Exercise description: Filter the lines below, copying only those with the string "plus".

----------

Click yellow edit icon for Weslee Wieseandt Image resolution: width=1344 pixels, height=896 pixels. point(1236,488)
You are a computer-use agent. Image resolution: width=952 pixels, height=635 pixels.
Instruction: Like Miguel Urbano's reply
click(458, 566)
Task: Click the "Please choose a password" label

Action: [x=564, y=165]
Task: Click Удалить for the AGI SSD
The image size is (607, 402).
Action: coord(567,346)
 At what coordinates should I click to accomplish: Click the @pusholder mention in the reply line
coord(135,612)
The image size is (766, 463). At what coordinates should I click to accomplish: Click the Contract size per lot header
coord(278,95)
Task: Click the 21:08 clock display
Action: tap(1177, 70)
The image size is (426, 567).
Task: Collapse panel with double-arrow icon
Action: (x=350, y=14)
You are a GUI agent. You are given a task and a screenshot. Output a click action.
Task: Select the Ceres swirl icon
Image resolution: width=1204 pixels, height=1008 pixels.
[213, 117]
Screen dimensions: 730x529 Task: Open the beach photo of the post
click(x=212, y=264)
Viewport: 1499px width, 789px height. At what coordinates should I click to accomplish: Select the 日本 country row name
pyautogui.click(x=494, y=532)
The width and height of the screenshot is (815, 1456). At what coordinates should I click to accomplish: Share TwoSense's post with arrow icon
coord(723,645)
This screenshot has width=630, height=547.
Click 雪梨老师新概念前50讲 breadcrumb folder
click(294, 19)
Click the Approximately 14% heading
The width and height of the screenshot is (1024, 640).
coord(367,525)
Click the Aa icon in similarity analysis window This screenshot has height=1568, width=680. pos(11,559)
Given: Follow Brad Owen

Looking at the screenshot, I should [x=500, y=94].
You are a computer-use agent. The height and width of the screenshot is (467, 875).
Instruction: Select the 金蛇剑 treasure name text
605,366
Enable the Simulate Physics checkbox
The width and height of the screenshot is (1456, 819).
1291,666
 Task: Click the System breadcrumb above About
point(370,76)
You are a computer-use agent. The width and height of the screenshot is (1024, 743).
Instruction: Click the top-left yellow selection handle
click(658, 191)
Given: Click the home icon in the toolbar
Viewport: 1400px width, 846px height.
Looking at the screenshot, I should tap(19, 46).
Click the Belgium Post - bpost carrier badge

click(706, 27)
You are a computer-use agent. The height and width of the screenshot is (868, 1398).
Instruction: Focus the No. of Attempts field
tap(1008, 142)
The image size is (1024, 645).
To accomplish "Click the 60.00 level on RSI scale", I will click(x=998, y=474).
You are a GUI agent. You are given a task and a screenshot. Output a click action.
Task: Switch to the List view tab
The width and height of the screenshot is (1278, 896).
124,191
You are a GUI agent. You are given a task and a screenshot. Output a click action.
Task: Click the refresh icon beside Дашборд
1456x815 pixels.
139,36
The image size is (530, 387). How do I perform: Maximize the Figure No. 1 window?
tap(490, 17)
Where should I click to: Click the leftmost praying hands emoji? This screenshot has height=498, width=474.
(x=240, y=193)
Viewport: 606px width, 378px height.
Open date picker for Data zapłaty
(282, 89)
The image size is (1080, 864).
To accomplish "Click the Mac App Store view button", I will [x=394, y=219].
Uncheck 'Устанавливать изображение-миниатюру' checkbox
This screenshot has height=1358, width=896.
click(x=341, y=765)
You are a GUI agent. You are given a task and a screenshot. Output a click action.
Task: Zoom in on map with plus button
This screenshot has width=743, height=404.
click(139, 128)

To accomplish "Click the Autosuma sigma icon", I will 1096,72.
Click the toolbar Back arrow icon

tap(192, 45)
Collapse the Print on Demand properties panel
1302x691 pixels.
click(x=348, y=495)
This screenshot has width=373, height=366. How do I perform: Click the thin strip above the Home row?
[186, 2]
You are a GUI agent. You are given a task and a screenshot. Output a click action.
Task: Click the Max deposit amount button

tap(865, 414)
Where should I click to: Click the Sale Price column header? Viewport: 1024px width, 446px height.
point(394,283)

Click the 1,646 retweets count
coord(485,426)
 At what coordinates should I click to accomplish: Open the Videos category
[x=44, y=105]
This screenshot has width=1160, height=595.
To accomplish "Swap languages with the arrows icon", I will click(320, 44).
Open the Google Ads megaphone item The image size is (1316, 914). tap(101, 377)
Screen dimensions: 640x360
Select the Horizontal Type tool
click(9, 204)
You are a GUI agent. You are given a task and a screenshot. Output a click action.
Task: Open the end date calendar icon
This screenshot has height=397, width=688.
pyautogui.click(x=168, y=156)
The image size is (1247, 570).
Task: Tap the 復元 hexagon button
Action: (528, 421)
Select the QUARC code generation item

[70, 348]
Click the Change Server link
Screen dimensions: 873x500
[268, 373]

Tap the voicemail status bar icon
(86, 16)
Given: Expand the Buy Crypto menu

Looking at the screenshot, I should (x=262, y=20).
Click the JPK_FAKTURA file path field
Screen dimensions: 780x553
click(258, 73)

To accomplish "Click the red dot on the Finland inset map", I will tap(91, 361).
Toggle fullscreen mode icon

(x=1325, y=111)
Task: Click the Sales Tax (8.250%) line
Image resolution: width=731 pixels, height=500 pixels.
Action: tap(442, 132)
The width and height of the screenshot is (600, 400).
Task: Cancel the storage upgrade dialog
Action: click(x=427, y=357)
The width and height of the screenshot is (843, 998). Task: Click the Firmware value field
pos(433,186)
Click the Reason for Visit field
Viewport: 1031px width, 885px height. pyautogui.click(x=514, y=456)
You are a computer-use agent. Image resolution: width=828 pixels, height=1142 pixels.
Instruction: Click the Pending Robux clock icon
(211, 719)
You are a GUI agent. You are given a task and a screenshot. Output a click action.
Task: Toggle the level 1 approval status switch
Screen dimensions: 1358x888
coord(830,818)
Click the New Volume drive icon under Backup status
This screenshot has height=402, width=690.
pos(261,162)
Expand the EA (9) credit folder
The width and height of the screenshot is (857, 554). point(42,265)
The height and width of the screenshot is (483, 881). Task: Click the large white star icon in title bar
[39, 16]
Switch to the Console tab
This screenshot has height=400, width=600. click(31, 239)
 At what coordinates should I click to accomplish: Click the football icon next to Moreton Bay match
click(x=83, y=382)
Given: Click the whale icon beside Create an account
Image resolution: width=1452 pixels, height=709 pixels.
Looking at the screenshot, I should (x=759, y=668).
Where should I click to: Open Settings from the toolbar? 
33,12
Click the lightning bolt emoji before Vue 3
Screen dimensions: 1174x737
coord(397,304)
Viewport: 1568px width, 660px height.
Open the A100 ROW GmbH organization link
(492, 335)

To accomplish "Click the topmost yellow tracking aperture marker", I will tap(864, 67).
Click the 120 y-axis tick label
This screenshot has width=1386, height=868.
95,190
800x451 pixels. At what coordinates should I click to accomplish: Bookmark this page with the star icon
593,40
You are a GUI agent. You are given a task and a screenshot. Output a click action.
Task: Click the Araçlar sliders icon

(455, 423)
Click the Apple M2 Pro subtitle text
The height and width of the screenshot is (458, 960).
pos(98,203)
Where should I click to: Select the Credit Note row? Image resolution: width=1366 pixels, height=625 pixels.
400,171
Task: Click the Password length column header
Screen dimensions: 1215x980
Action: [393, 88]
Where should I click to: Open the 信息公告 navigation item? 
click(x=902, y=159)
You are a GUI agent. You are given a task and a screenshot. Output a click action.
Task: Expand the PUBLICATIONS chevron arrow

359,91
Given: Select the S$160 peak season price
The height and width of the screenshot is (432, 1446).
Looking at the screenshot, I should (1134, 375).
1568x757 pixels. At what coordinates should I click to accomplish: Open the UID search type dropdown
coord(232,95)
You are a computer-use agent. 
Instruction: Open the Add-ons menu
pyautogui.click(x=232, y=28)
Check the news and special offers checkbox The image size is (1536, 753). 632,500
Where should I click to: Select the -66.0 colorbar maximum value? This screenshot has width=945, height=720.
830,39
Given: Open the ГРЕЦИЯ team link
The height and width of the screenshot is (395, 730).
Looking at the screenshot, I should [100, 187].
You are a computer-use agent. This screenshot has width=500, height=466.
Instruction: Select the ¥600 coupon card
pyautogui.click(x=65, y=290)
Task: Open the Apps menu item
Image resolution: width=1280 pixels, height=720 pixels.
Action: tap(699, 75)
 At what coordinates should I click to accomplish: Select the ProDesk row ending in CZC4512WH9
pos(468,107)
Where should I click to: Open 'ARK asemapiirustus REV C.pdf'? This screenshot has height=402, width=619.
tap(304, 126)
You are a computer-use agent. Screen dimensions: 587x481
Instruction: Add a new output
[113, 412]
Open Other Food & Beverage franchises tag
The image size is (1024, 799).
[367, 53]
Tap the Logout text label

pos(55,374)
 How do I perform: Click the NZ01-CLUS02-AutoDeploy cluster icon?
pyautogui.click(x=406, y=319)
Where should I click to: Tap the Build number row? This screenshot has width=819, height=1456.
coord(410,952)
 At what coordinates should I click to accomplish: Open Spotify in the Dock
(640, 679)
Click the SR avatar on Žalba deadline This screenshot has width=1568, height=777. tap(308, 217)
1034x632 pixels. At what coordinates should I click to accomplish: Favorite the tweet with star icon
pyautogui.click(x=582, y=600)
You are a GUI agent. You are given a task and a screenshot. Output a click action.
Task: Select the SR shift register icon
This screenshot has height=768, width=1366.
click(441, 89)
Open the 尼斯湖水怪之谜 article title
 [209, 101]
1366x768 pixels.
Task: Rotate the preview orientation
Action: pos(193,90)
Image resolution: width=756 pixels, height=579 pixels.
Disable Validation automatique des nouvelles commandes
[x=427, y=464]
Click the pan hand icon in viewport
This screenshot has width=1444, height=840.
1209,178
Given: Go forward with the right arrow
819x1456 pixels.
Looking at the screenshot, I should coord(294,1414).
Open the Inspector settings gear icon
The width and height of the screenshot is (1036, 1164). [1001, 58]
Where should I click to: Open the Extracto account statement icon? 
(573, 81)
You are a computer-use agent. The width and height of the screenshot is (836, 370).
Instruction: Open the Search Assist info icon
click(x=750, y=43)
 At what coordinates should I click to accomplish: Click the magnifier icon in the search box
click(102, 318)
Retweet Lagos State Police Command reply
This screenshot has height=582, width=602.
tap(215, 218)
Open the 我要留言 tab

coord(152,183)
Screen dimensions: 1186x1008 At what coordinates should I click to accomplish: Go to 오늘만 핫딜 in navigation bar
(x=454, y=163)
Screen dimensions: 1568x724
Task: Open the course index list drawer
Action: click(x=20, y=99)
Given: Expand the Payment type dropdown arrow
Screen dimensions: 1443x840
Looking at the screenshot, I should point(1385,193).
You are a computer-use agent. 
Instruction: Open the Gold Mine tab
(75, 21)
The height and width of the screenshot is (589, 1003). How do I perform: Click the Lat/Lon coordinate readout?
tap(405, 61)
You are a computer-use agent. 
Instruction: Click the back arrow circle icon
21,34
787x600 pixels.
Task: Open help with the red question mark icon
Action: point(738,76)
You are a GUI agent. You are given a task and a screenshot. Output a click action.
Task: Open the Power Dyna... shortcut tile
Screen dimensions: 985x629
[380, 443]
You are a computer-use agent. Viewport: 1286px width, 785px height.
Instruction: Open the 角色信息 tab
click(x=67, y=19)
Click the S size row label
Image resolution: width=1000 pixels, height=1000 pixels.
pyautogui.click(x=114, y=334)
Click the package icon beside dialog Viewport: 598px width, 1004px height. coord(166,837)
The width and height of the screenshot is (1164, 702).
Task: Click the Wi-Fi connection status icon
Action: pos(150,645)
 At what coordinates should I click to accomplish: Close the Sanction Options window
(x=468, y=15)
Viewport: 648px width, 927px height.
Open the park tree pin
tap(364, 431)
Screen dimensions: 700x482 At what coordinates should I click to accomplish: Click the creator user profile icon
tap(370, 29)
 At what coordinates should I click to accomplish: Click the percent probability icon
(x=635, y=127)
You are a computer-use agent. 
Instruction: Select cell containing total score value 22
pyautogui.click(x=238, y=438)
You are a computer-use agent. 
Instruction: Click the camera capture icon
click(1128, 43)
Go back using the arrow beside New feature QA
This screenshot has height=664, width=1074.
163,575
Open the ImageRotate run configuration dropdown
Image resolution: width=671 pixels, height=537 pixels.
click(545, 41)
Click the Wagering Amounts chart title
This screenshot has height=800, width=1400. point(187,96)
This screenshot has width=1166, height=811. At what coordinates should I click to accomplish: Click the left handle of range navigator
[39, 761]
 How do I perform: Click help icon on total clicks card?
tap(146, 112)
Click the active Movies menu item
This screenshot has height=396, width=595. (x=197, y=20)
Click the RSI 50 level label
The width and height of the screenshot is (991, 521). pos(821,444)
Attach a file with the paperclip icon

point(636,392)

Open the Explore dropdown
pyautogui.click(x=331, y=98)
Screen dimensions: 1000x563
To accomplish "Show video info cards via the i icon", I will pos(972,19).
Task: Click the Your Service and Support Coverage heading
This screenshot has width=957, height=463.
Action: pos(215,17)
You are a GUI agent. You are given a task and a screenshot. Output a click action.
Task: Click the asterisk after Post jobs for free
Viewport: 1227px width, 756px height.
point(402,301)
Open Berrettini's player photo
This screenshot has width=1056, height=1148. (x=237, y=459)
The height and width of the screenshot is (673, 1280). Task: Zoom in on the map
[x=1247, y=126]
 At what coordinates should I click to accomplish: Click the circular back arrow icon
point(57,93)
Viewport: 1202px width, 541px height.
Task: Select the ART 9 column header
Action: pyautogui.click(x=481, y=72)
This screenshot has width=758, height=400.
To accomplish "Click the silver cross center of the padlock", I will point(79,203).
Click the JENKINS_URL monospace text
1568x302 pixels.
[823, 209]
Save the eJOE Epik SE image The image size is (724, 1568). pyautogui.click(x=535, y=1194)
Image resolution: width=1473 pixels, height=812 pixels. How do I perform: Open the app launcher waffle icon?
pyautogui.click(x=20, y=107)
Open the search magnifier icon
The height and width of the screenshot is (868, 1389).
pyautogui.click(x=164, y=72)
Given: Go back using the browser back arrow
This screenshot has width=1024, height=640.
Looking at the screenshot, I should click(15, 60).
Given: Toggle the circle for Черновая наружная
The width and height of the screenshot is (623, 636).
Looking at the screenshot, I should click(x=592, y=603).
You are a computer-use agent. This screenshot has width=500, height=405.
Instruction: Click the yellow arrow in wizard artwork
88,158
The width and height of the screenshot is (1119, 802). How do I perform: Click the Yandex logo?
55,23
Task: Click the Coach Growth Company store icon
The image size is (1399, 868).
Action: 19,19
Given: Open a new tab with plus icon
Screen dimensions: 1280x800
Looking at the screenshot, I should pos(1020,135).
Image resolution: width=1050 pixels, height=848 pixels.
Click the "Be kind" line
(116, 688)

----------

Result of the task:
Task: Zoom in on map with plus button
Given: Open a new tab with plus icon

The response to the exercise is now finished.